Dataset records:
- - - -

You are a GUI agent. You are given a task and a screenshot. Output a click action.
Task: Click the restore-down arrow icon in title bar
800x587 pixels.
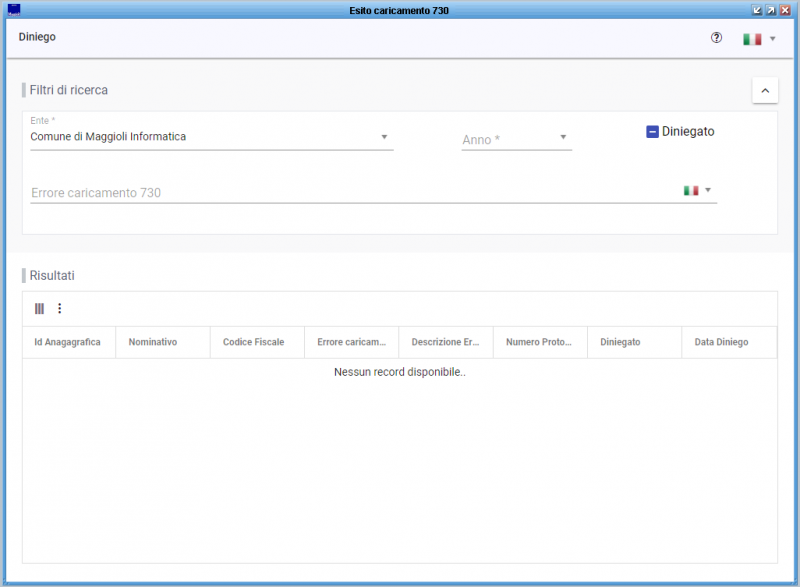[757, 9]
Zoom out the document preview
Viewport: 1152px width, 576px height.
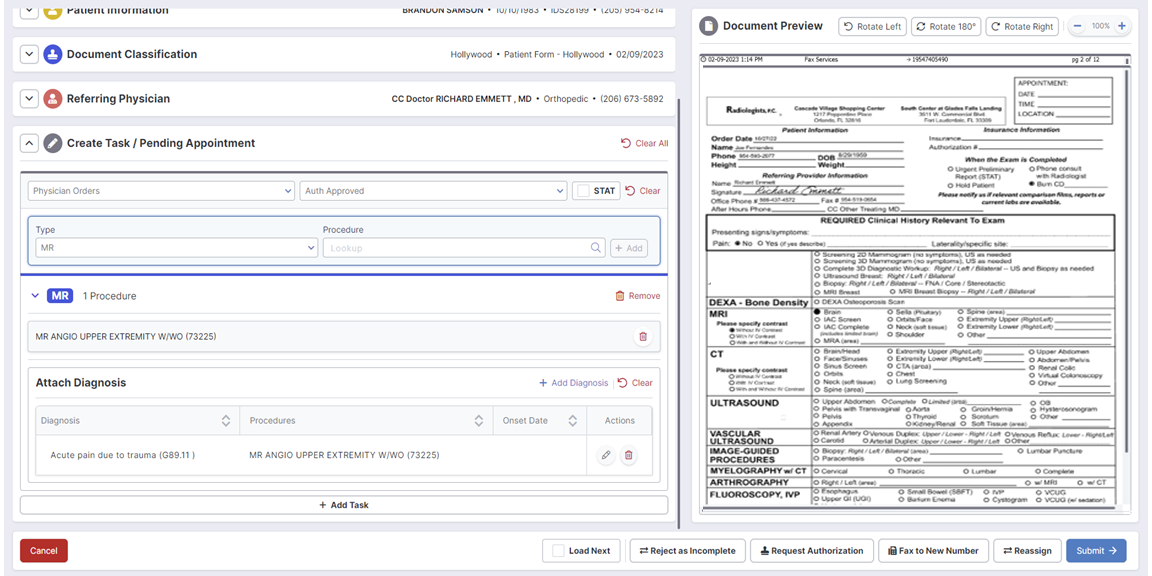1078,26
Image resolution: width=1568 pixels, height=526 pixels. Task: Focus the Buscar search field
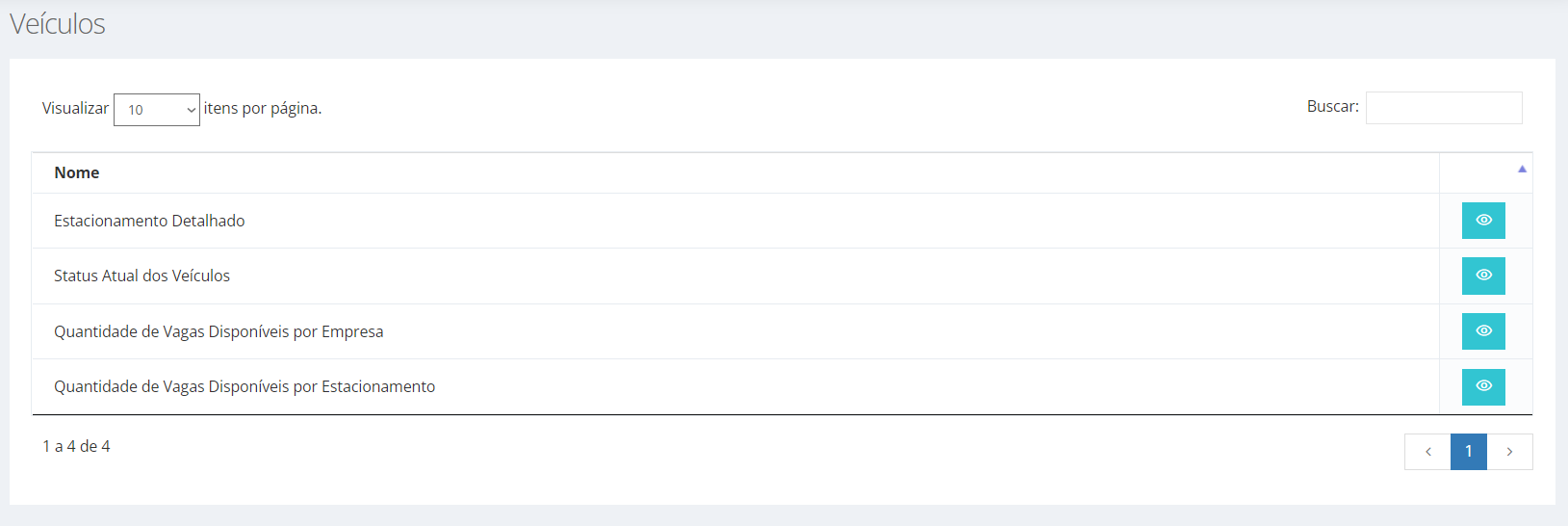point(1444,108)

- - - -

### The task
Transcribe each entry exactly, pictures excluded.

### Task result
You are a GUI agent. You are given a task and a screenshot. Output a click action.
Task: Click the restore-down arrow icon in title bar
800x587 pixels.
[757, 9]
Zoom out the document preview
Viewport: 1152px width, 576px height.
1078,26
Image resolution: width=1568 pixels, height=526 pixels. Task: Focus the Buscar search field
point(1444,108)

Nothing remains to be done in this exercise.